Noch einige Meilen vom Schlosse entfernt, traf Corinna auf der großen Straße eine umgeworfene Reisekalesche. Sie ließ halten, um dem Inhaber derselben, einem greisen Gentleman, der von dem eben stattgehabten Unfalle sehr erschrocken schien, und sich mühsam aus dem zertrümmerten Wagen hervorarbeitete, Hülfe zu leisten. Voller Dankbarkeit nahm er den von Corinna freundlich angebotenen Platz in ihrer Chaise an und stellte sich ihr als Herr Dickson vor. Corinna erinnerte sich, wie oft sie diesen Namen von Lord Nelvil gehört. Bald wußte sie die Rede dieses guten Mannes auf den einzigen Gegenstand zu leiten, der noch ihr Leben erfüllte. Herr Dickson war ein sehr gesprächiger, alter Herr; wie konnte er ahnen, daß Corinna, deren Namen ihm unbekannt, und die er wohl für eine Engländerin hielt, bei ihren Fragen irgend welch persönliches Interesse haben könne. So erzählte er Alles, was er wußte, mit der größten Umständlichkeit; und da ihre Güte ihn gerührt hatte, und er ihr gern gefallen wollte, wurde er schließlich, nur um zu unterhalten, recht indiscret.

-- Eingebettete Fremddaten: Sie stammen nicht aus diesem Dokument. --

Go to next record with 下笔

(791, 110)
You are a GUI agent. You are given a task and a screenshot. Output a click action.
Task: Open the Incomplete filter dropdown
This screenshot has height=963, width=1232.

Er erzählte, wie er selber Lord Nelvil davon in Kenntniß gesetzt, daß sein Vater die Ehe, welche er jetzt einzugehen denke, im Voraus gemißbilligt habe. Den darauf bezüglichen Brief des Verstorbenen gab er im Auszuge wieder; es durchschnitt Corinnens Herz, ihn mehrmals eifrig wiederholen zu hören: »Der Vater habe es Oswald nun einmal untersagt, diese Italienerin zu heirathen, und solchem Befehl zu trotzen, hieße sein Gedächtniß entehren.« Damit ließ es Herr Dickson noch nicht genug sein. Er berichtete weiter, daß Oswald Lucile liebe, diese es erwidere, und daß Lady Edgermond nun gar die Angelegenheit auf das Lebhafteste betreibe; kurz, nichts hindere Lord Nelvil, darein zu willigen, als dies in Italien eingegangene Verlöbniß. »Wie!« rief Corinna, indem sie ihre furchtbare Aufregung zu unterdrücken suchte, »Sie glauben, daß Lord Nelvil sich lediglich durch diese Verpflichtung verhindert fühlt, Miß Lucile Edgermond zu heirathen?« – »Ich bin dessen gewiß«, entgegnete Herr Dickson, entzückt von Neuem befragt zu werden, »erst vor drei Tagen habe ich Lord Nelvil gesprochen, und obgleich er mir die Art jenes unglückseligen Verhältnisses nicht mittheilte, sagte er mir doch ein Wort, das Lady Edgermond zu berichten ich nicht unterlassen habe: Wenn ich frei wäre, würde ich um Lucile werben.« – »Wenn er frei wäre!« wiederholte Corinna, in dem Augenblicke, als ihr Wagen vor der Thür des Gasthauses hielt, wo Herr Dickson abzusteigen wünschte. Er wollte ihr danken, sie fragen, wann und wo er sie wiedersehen könne, doch hörte sie ihn nicht mehr. Sie drückte ihm die Hand, und wendete sich ab, ohne zu antworten, ohne auch nur ein Wort gesprochen zu haben. Es war spät geworden; indessen wollte sie noch gern die Stätte aufsuchen, wo ihres Vaters Asche ruhte; die Verwirrung ihres Geistes machte ihr diese Wallfahrt nun ganz zur heiligen Nothwendigkeit.